Ceci ne m’est pas arrivé depuis mes 16 ans et la “nouba” organisée par ma mère où je m’étais retrouvée par la force des choses (c’est à dire l’autorité parentale) invitée contre mon gré. Cette soirée était restée gravée dans ma mémoire en raison de son haut taux d’horreur. Plus précisément, ma lucidité pendant l’horreur m’a marquée. En ma qualité de mineure j’étais uniquement autorisée à regarder d’un oeil morne  ”120 minutes de bonheur” et manger jusqu’à que décès par indigestion tandis que l’entièreté de mon voisinage y compris la parenté, titubait d’ivresse dans mon salon. Je vous garanti que ceci vous marque une jeunesse.
Bref. Depuis ma rencontre avec K mon désormais tout-à-fait ex, j’ai…travaillé. La bizarrerie là-dedans c’est que je me suis tellement habituée au petit monde de la stagiaire en maison d’édition que je suis en permanence en mode automatique. C’est comme si en pénétrant dans l’étage, j’abandonnais mon cerveau à la porte et m’embarquais pour une autre journée d’actions ô combien barbantes et répétitives. La situation avec Benjamin n’a pas avancé d’un iota mais au rayon bonnes nouvelles, l’indifférence est maintenant de mise. Je m’en contre-tamponne désormais comme de l’an 20. La preuve: j’ai largement raccourci le temps que je passe dans la salle de bain le matin. Le naturel est le maître mot et mes pores s’esbaudissent à présent sans laisse sur mon visage.
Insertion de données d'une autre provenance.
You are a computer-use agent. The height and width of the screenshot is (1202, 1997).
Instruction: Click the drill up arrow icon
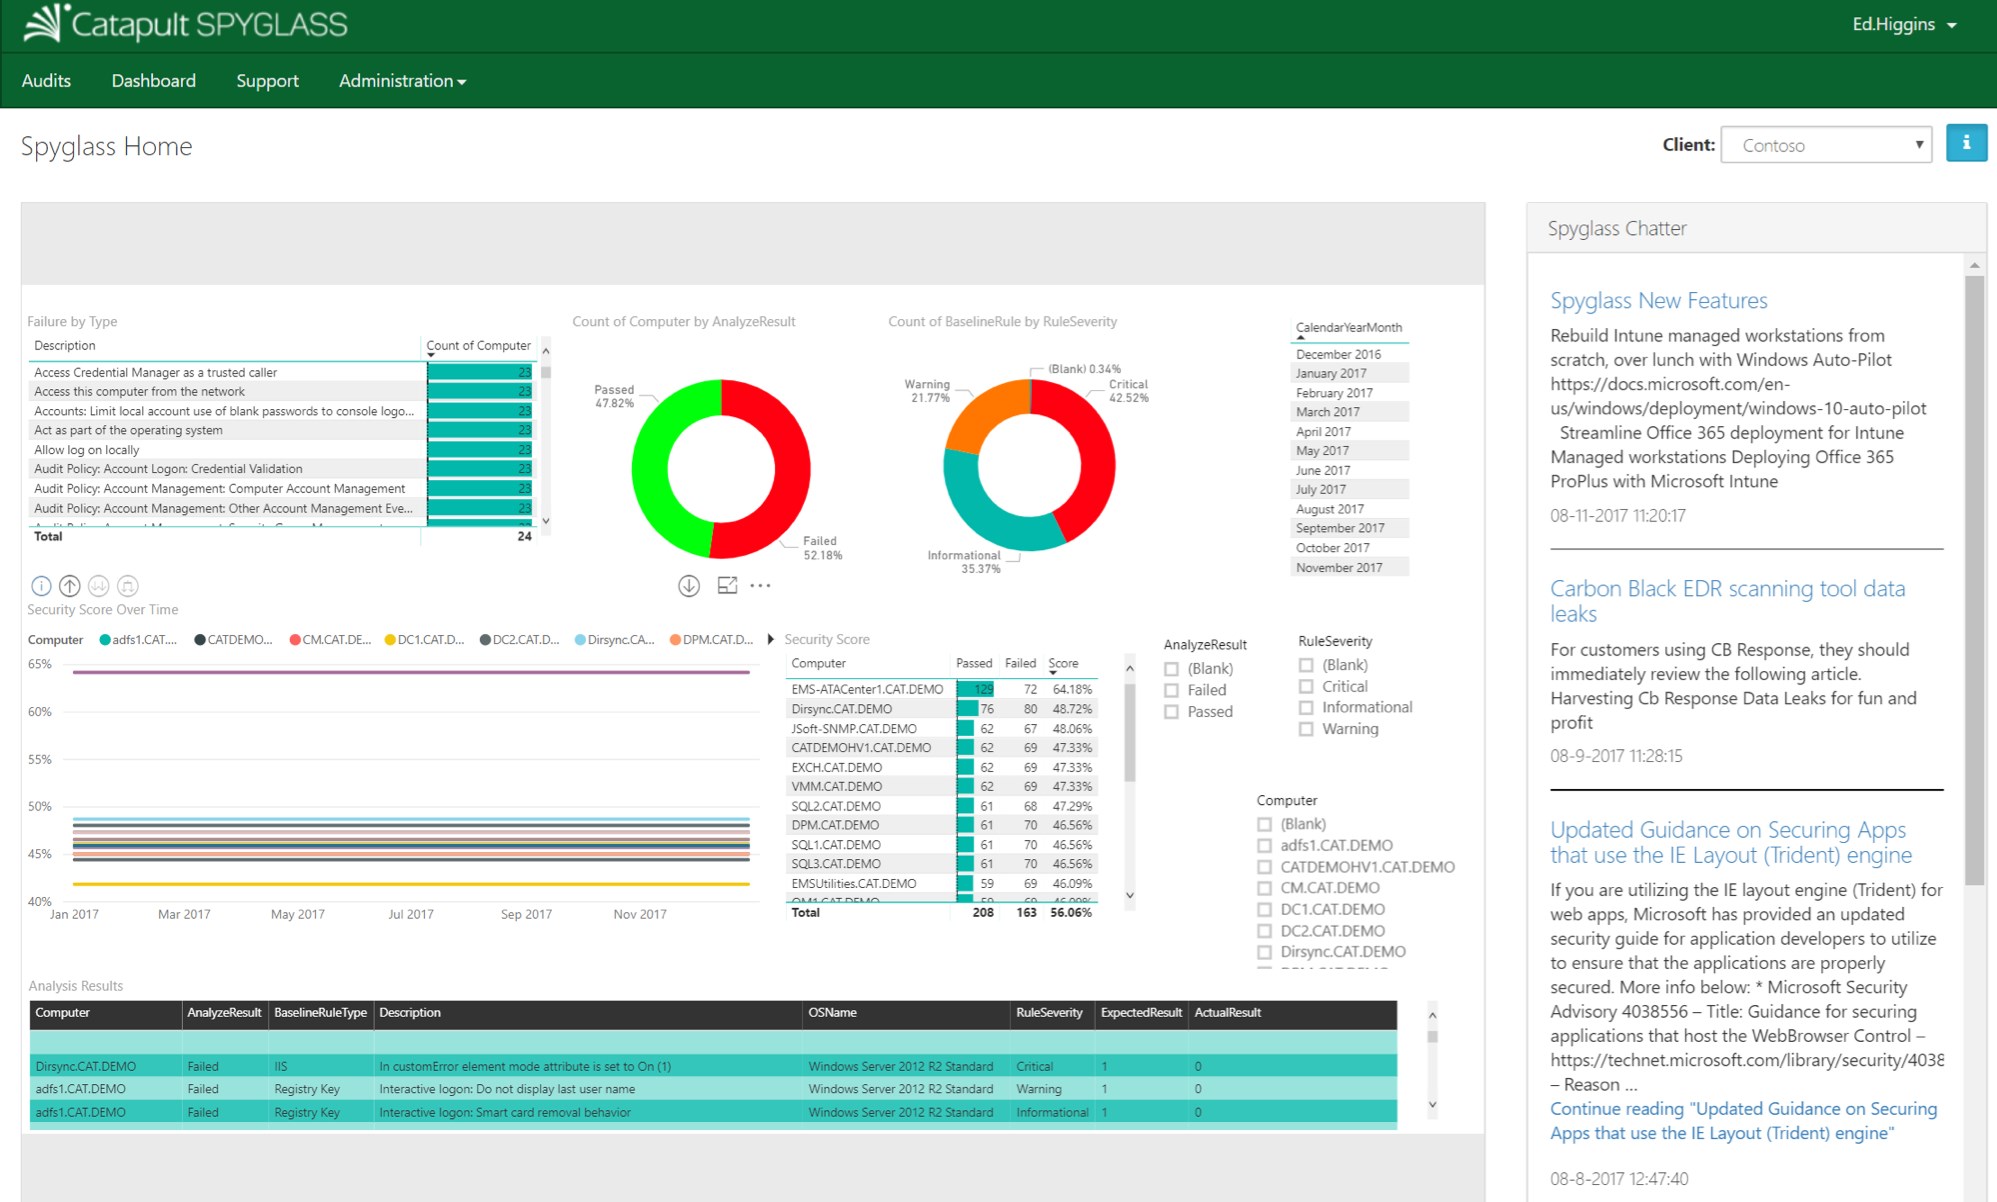coord(70,586)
Étonnamment, j’ai l’impression que plus j’en ai rien à foutre plus il m’accorde de l’attention. Je l’ai surpris plusieurs fois en train de m’observer et s’adonner à la technique du regard fixatoire alterné du regard fuyant dès qu’il sent que je l’ai grillé. Ouen train de me frôler alors qu’il a toute la place nécessaire pour éviter le frôlement. Le gus pense t-il que son manège est ultra-discret ou manifeste t-il le regain d’intérêt afin que je le recalcule? A moins que….Non, non, non. Pas question de retomber la dedans, pas question de me poser la tonne d’interrogations stériles. Je suis une jeune femme avec du discernement et en volonté de ne pas perdre du temps car le temps c’est de l’oseille en potentialité. Osef, osef, osef.
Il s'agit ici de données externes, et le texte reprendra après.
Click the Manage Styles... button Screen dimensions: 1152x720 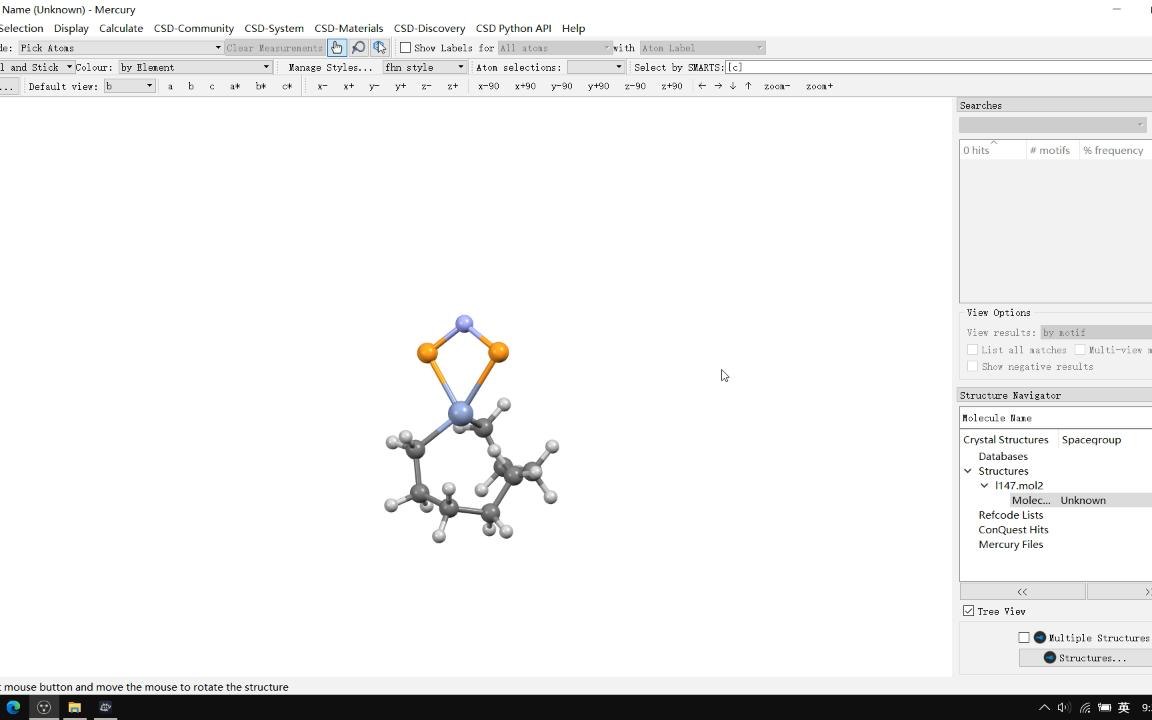(x=330, y=67)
De toutes les manières, dans exactement 4 jours j’aurais terminé mon incursion dans le monde de l’entreprise, du moins celle-ci et mon stage sera enfin terminé. Aurore et sa voix stridente ne seront plus qu’un mauvais souvenir. Joie anticipée. En parlant de liberté, il est 4 heures et demi et j’ai enfin fini mon travail.  J’éteins l’ordinateur, et arrange les papiers étalés sur mon bureau en petits tas bien nets, puis j’attrape mon sac et me dirige vers l’ascenseur avec la démarche bondissante de la biche s’ébattant en forêt ou que sais-je. Les portes s’ouvrent et je presse le bouton du rez-de-chaussée puis m’appuie sur le mur du fond en respirant profondément.

Chaque fin de journée de boulot, j’ai ce petit rituel que j’appelle “la récupération du cerveau”. Parfois, j’attends toute la journée avec ce moment là en tête. C’est un peu comme si, le temps que la machine descende les 8 étages qui me sépare de la rue je retrouvais ma personnalité. J’ai les yeux fermés et je suis en plein concentration enfilage de véritable personnalité quand je sens que quelqu’un se faufile dans la cabine juste avant que les portes ne se referment. Quand je les rouvre je vois Benjamin dans son costume noir de mec sérieux qui a un poste important dans une boîte d’édition planté devant moi l’air déterminé. Je n’ai pas le temps de manifester de la surprise ou quoi que ce soit. En fait je n’ai même pas le temps de prendre une inspiration ou ne serait-ce que penser un truc parce que dès la seconde où les portes se referment avec leur chuintement habituel, il m’agrippe par la taille, et m’embrasse.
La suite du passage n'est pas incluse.